Neither President Jayewardene nor his successor R. Premadasa (1988) was able to bring about any form of reconciliation, and their efforts were met with fierce opposition. The LTTE demanded the creation of an independent Tamil state in the north and east of the country, and used mainly guerrilla tactics in the pursuit of their goal. A sigh of relief went up when the Indian peacekeeping troops, which had been stationed in Sri Lanka since 1987 by agreement between Jayewardene and the Indian premier, Rajiv Gandhi, were withdrawn in 1990, but the UNP was unable to provide a lasting solution to the problem. Instead, it concentrated on improving the economy - with evident success. The privatisation of companies that had long been under state control, and new income from foreign investors, were clear factors in the country's economic improvement.

More recent times

Despite the economic success of the UNP's policies, the incumbent party remained powerless in the face of the LTTE, and towards the end of their 17 years in office their members had been charged with so many corruption and murder scandals that a political change was inevitable. In 1994, Chandrika Bandaranaike Kumaratunga, daughter of Solomon and Sirimavo Bandaranaike, won a resounding victory in the parliamentary elections with her alliance of SLFP, Tamil and Muslim parties, and in the ensuing direct elections was voted President. Her narrow victory in 2000, however, was indicative of her political and military failures during her previous term in office.

In the meantime, although the Sri Lankan army established a foothold in Jaffna, the LTTE continued to effectively control the north and east of the country. Intense fighting between government forces and the LTTE throughout 2000 continued on into 2001, claiming further lives in a conflict that had already killed more than 50,000 people. The situation came to a head in July 2001 when the LTTE bombed the international airport at Katunayake near Colombo, destroying aircraft and stranding hundreds of foreign tourists.

Norwegian-brokered peace talks between the new Sri Lankan government of Ranil Wickremesinghe and the LTTE began in February 2002 after the two sides had agreed a bilateral ceasefire. Areas in the north and east of the country reopened after more than 20 years of conflict, flights resumed between Colombo and Jaffna, and the road linking the Jaffna peninsula with the rest of Sri Lanka reopened after 12 years. The government lifted the ban on the LTTE after the rebels dropped their demand for a separate state and they began de-commissioning weapons. However, the peace accord was short-lived as old prejudices and a lack of trust between parties divided the two sides, culminating in the LTTE pulling out of the peace talks. Against all odds, the ceasefire held.

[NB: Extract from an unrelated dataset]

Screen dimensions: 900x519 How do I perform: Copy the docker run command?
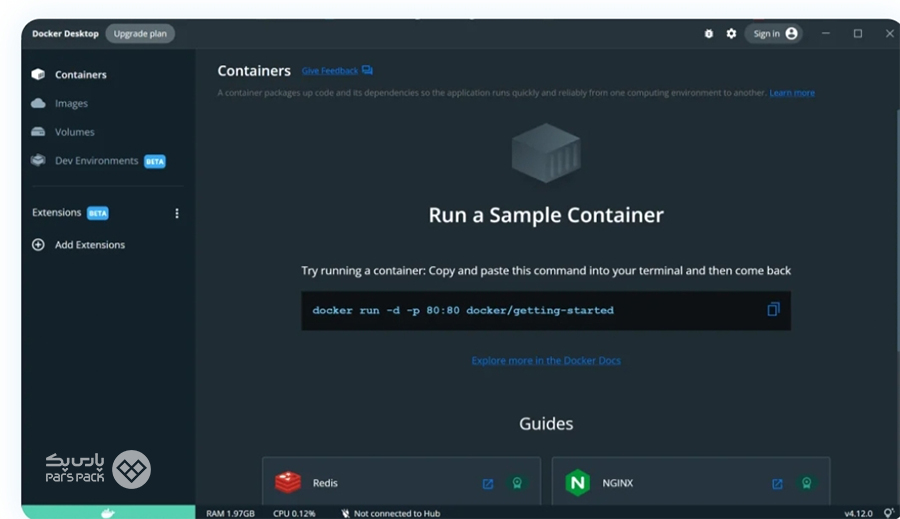(772, 310)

Following the breakdown of the peace talks and political disagreements between President Kumaratunga and Prime Minister Wickremesinghe, the president dissolved parliament, ousting Ranil Wickremesinghe from office. The President's party won the subsequent elections and Mahinda Rajapaksa became the new prime minister. Meanwhile, in the east of the country, the LTTE commander, Colonel "Karuna", split the rebel movement by going underground with his supporters, but a quick fire LTTE offensive regained control of the eastern region.

And then nature strikes… On 26 December 2004, more than 30,000 people were killed when massive waves (tsunamis), generated by a powerful undersea earthquake off the coast of Indonesia, devastated coastal communities. An ensuing row over the deal reached with the LTTE to share nearly US$3billion in tsunami aid among Sinhalas, Tamils and Muslims wasted a golden opportunity to negotiate peace garnered by the goodwill engendered across the island following the tsunami.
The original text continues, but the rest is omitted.